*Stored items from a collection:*
BEGIN
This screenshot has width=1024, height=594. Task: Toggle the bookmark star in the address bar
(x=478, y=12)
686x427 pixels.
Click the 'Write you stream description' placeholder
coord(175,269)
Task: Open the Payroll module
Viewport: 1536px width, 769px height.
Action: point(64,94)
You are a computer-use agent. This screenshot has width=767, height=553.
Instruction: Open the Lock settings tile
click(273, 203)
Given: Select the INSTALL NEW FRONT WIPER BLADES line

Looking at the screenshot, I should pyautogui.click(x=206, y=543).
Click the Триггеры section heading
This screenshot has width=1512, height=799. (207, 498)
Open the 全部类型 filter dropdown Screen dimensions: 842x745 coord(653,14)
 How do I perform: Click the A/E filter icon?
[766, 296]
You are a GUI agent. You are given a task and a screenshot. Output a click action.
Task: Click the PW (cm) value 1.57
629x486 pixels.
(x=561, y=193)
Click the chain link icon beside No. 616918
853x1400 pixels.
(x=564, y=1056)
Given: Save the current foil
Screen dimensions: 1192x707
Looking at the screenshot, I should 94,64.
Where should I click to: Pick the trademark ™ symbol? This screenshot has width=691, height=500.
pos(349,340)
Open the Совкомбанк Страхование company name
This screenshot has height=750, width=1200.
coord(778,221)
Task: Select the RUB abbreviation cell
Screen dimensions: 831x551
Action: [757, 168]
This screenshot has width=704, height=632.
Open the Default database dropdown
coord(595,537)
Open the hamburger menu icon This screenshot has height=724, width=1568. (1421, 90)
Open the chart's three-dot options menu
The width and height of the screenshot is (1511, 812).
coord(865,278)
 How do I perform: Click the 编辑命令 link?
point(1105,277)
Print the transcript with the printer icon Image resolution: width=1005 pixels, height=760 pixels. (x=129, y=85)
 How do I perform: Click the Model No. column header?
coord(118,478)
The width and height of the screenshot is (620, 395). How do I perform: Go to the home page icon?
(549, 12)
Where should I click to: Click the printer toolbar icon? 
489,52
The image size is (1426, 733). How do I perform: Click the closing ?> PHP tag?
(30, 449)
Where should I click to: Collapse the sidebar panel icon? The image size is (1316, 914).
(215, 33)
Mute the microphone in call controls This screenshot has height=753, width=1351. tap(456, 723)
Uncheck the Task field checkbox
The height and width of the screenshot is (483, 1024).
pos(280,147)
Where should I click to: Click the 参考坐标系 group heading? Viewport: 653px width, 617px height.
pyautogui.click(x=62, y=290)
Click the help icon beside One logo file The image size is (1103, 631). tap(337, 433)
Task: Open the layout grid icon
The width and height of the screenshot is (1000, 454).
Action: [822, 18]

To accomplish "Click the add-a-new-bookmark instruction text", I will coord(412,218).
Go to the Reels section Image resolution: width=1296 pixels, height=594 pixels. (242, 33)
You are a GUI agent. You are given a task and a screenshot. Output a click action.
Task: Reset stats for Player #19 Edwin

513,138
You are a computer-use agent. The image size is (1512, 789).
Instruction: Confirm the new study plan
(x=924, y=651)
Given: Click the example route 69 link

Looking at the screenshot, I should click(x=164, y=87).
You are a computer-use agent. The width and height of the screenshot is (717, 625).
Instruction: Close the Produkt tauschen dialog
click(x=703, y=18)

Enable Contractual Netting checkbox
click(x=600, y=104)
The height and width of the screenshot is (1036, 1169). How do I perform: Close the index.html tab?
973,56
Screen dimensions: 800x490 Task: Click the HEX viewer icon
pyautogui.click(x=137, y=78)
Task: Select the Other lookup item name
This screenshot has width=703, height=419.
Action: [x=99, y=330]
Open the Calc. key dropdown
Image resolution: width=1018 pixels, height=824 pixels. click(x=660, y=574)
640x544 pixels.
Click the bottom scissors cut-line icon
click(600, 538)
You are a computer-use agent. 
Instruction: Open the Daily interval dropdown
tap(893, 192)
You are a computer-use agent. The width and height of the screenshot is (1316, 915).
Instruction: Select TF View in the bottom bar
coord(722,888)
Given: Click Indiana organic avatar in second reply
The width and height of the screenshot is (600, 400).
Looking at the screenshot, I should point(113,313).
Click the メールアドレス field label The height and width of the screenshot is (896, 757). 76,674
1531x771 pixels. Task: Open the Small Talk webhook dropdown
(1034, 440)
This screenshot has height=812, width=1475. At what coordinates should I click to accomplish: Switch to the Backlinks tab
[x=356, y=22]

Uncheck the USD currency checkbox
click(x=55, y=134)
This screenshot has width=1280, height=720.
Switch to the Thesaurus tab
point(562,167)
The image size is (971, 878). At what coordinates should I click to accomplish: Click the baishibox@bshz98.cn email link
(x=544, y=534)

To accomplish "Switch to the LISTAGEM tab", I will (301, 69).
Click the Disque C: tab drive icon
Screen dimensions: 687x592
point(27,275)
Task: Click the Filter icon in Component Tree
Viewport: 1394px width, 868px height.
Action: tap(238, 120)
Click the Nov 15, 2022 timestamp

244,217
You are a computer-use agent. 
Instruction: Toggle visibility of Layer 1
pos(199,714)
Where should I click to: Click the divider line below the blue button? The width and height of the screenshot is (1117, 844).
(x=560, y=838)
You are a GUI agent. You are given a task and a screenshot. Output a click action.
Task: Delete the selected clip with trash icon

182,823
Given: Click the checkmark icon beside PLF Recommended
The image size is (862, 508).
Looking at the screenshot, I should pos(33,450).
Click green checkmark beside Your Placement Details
END
*WHAT TO PRODUCE:* A faithful copy of the lines from the line containing "Switch to the Thesaurus tab" to the end of the data should be set down, both ends included, and nothing more.

*RESULT OF THE EXERCISE:*
Switch to the Thesaurus tab
point(562,167)
The image size is (971, 878). At what coordinates should I click to accomplish: Click the baishibox@bshz98.cn email link
(x=544, y=534)

To accomplish "Switch to the LISTAGEM tab", I will (301, 69).
Click the Disque C: tab drive icon
Screen dimensions: 687x592
point(27,275)
Task: Click the Filter icon in Component Tree
Viewport: 1394px width, 868px height.
Action: tap(238, 120)
Click the Nov 15, 2022 timestamp

244,217
You are a computer-use agent. 
Instruction: Toggle visibility of Layer 1
pos(199,714)
Where should I click to: Click the divider line below the blue button? The width and height of the screenshot is (1117, 844).
(x=560, y=838)
You are a GUI agent. You are given a task and a screenshot. Output a click action.
Task: Delete the selected clip with trash icon

182,823
Given: Click the checkmark icon beside PLF Recommended
The image size is (862, 508).
Looking at the screenshot, I should pos(33,450).
Click green checkmark beside Your Placement Details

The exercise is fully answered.